Ef. 2:1–10). La vivificación espiritual es un ejercicio libre y misterioso del poder

divino (Jn. 3:8). Esta vivificación es misteriosa para el hombre porque para él

es imposible explicarla en función de una combinación o cultivo de los recursos

humanos existentes (Jn. 3:6), que no es causada ni inducida por ningún

esfuerzo humano (Jn. 1:12–13), ni por méritos (Tit. 3:3–7), y por lo tanto, no se

puede igualar ni atribuir a ninguna de las experiencias, decisiones y actos a los

cuales da origen y por los cuales se podría saber que ocurrió.

CONCLUSIÓN:

En una ocasión, Thomas Cranmer aseguro lo siguiente: (Ritzema, E.,

Powell, G., Gomez, S. A., & Terranova, J. (Eds.). (2013). 300 citas para

predicadores de los reformadores. (S. A. Gomez & J. Terranova, Trads.).

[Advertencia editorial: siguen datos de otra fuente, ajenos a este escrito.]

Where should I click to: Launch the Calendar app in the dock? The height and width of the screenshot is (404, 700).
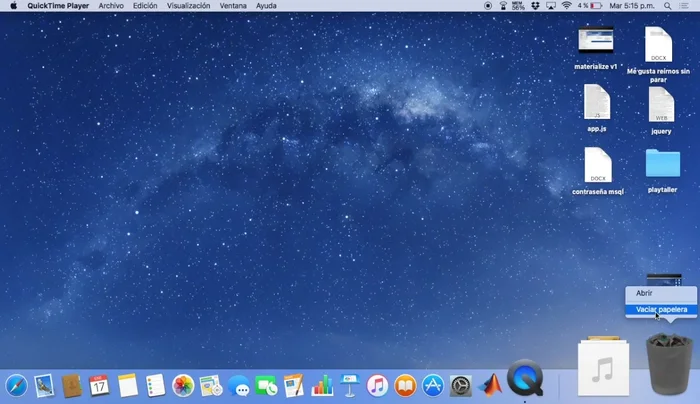[99, 385]
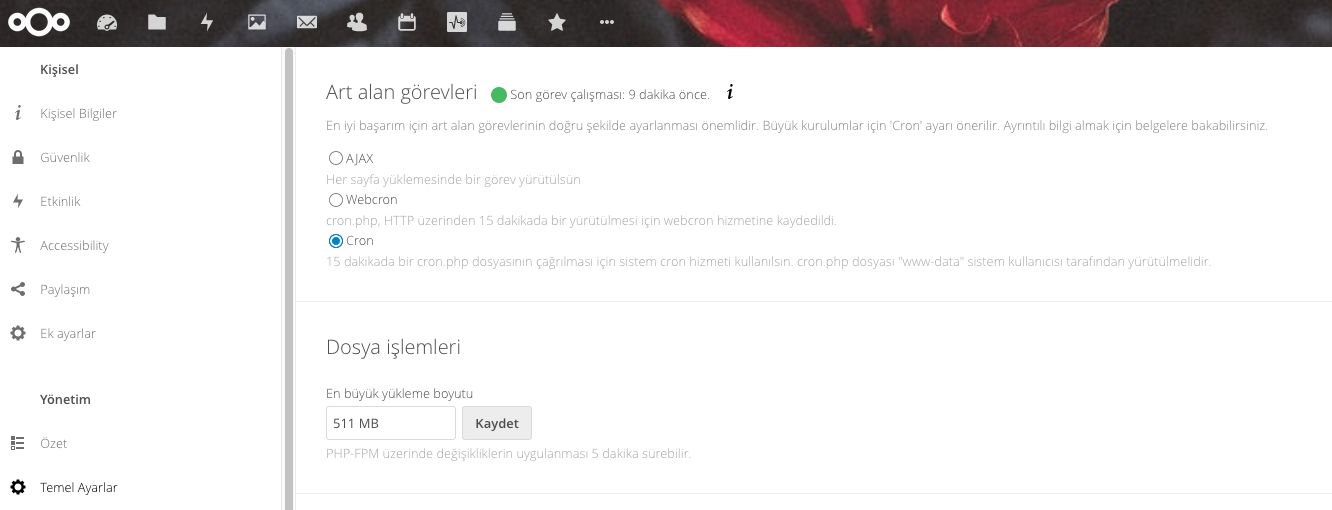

Bellingham, WA: Lexham Press.)

“La fe cristiana segura y viva no se trata únicamente de creer todas las

cosas de Dios contenidas en las santas Escrituras, sino también de una

confianza ferviente en Dios, de que nos cuida y nos estima como un

padre al hijo a quien ama, que será misericordioso con nosotros por amor

a su Hijo único, y que tenemos a nuestro Salvador Cristo, nuestro


abogado y sacerdote eterno, en cuyos méritos, ofrenda y sufrimiento

confiamos para que nuestras ofensas sean continuamente lavadas y

purificadas, siempre que nosotros, verdaderamente arrepentidos,

volvemos a él de todo corazón, determinados firmemente por medio de su

gracia a obedecer y servirle guardando sus mandamientos, y a nunca

retornar de nuevo al pecado. Esa es la verdadera fe que la Escritura elogia

y recomienda.”

El propósito de todo esto es “para que, justificados por su gracia, llegáramos a

ser herederos conforme a la esperanza de la vida eterna”.

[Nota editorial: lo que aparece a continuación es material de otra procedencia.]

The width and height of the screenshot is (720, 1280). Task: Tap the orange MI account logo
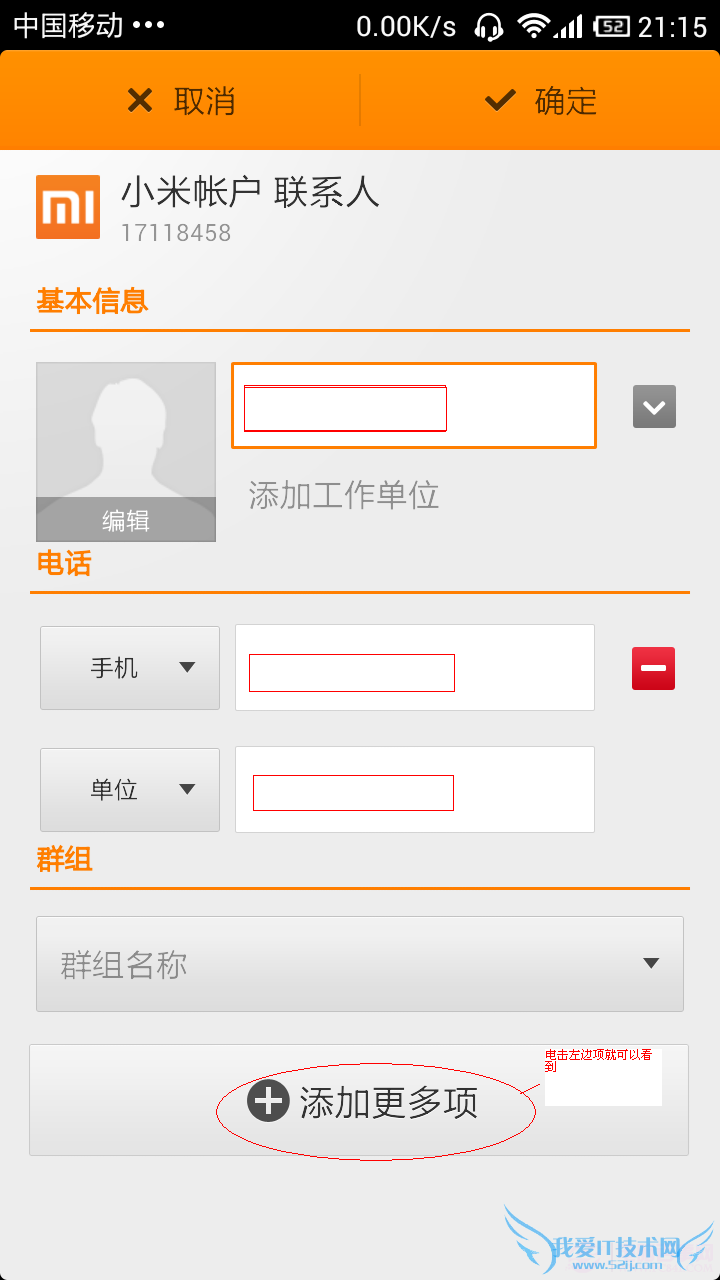(x=68, y=207)
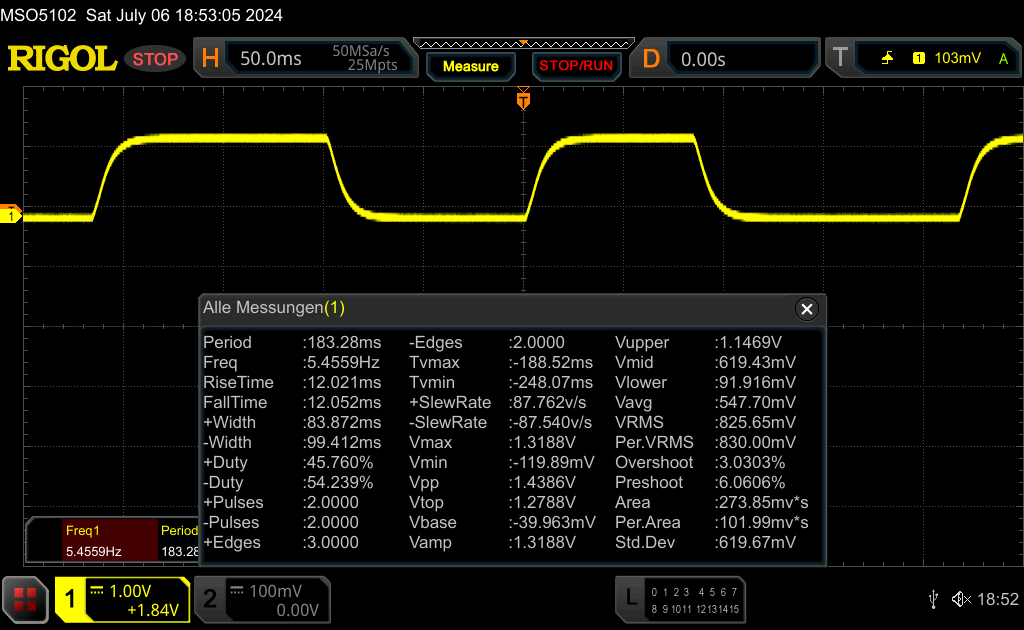Click the gray T trigger icon

click(x=840, y=59)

Dios ha escrito nuestro nombre en su testamento como herederos; la herencia

es la vida eterna. Esa es nuestra “esperanza” como herederos de Dios. Es una

esperanza segura, porque Dios nunca cambiará su testamento. Es tan segura

esta herencia que Jesús habla de la vida eterna como que es ya nuestra: “El

que cree en el Hijo tiene vida eterna” (Juan 3:36). Tenemos vida ahora y la

tendremos por siempre. ¡Qué bendiciones tenemos en esta vida! ¡Qué futuro

glorioso nos espera en la eternidad!